3.3. Grain size and sorting
3.3.1. Petrography
23Based on the petrographic analysis, the grains were estimated to be from fine sand-sized to gravel-sized. Modal size ranges varied from wide (300–400 μm for 50-2, 76-1, 116-2, 132-2) to narrow (350–370 μm for 72-2, 76-2, 116-5, 132-1, 147-2; 200 μm 124-1). Detailed results are in Supplementary C .
3.3.2. QEMSCAN
24QEMSCAN data correlates well with the petrographic results. Frequency distribution charts of the grains larger than 4 phi show that the grain size distribution in our samples was primarily above 1 phi, with very few larger grains. These values reveal that the vast majority of the grains is included in the range between medium and very fine sand (Fig. 7). The code and relevant QEMSCAN images are available at http://doi.org/10.5281/zenodo.4285706 .
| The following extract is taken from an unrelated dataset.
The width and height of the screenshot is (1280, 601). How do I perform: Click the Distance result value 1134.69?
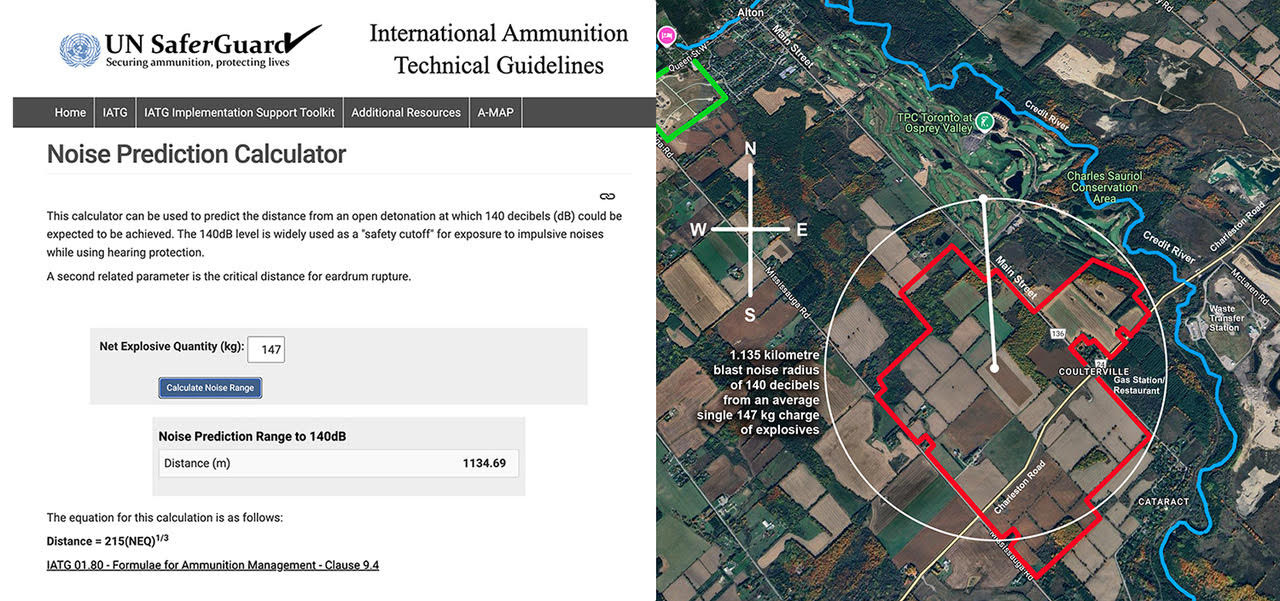tap(483, 463)
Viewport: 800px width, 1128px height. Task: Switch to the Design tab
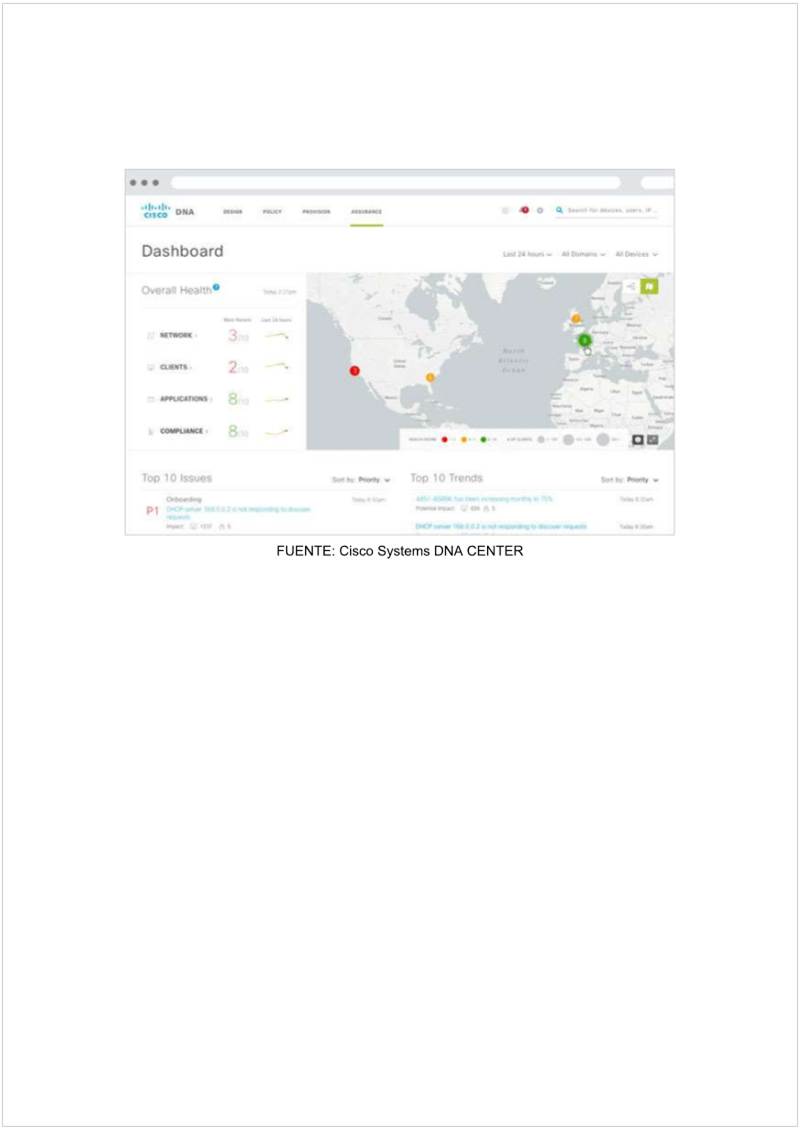click(x=232, y=211)
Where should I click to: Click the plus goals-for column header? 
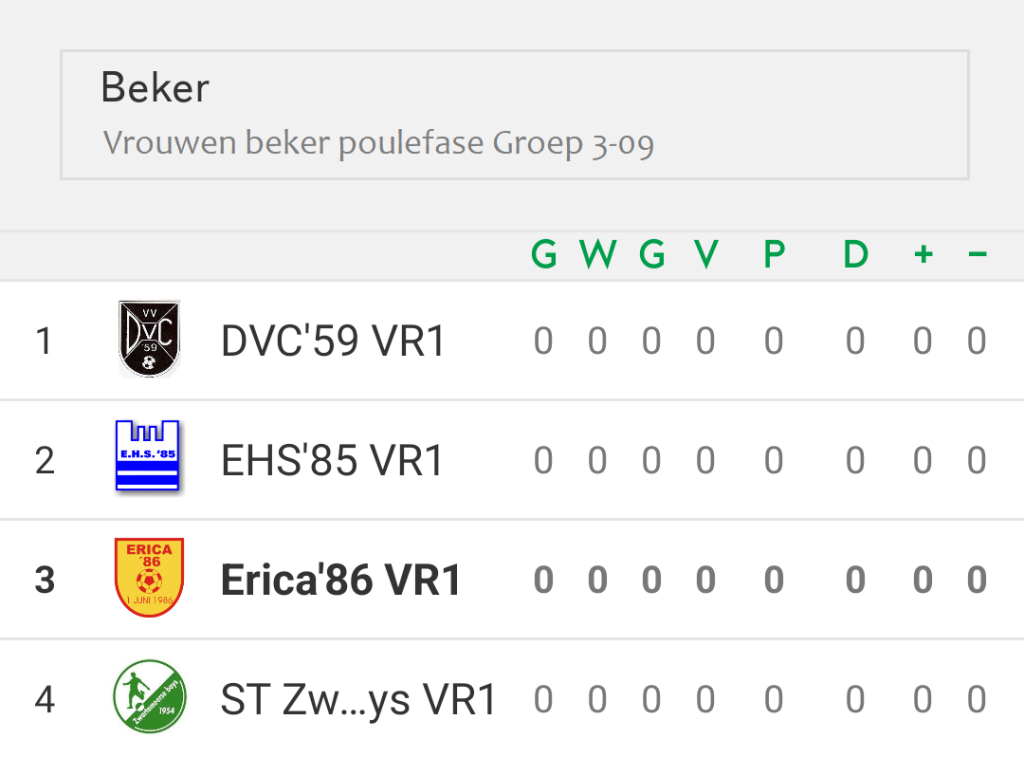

25Statistical analysis of grain size distribution (Fig. 8) reveals an absence of statistical outliers. Combined with the unimodal distribution of inclusions, this suggests that non-plastic inclusions were not manually added or, if temper was added, it had been manipulated and homogenised prior to inclusion, perhaps by levigation (Dal Sasso et al. 2014). No pattern of bimodality is evident from the frequency distribution charts, both for the entire range of minerals and for specific types. Only 147-2 shows a separated peak in its size distribution for grains of 2.25–2.50 phi but the trend is not pronounced enough to suggest bimodality.
26The standard deviation of the phi values gives a measure of the sorting of the grains, i.e. the spread of the grain-size distribution (Boggs 2012: 57–59, Tucker 2001: 14). The samples have tightly distributed values within a range of 0.64 to 0.76; corresponding to moderately well sorted (0.50–0.71) and moderately sorted (0.71–1.00) deposits.
27Skewness of the phi values is a measure of the symmetry of the distribution and the degree of peakedness is revealed by kurtosis. Every sample is significantly negatively skewed but again, the truncation caused by our minimal size threshold has an influence. Sample 116-5 has the lowest kurtosis and highest skewness, which means it has a wider range of modal sizes (2 and 3.75 phi) and more symmetrical distribution. It also has a higher proportion of larger grains (phi < 3) compared to the rest of the assemblage, particularly quartz grains. On the other hand, samples 72-2, 76-2, 116-2, 124-1 and 132-1 are better sorted, have sharper peaks, more prominent mode and consequently lower skewness and higher kurtosis.
3.4. Directionality
3.4.1. Petrography
28Based on the petrographic analysis, the alignment of the grains was assessed to be generally sub-parallel in all ten samples. In addition, the petrographic observation of 132-1 and 124-1 revealed concentric alignments of inclusions representing relic coils, which is also evident on QEMSCAN maps (Fig. 9).
3.4.2. QEMSCAN
29The grains were converted to ellipses and the difference in degrees between the angle of the (maximum) Feret diameter and the sherd wall was calculated to obtain their directionality (Fig. 10, Supplementary B). The distributions of the degree differences were examined to determine if any values occurred more frequently (Fig. 11). In many of the sherds, particularly those with higher levels of co-aligned minerals, plagioclase and calcic amphibole have a greater tendency to show co-alignment than quartz or iron oxides. The alignment of plagioclase and calcic amphibole is probably related to manufacturing technique but the decreased alignment for quartz and iron oxide grains has probably more to do with their inherent attributes: quartz is often found as smaller inclusions (<0.2mm) for which it is more difficult to identify directionality. Iron oxides have fewer elongated shapes and circular shaped minerals are less likely to show directionality.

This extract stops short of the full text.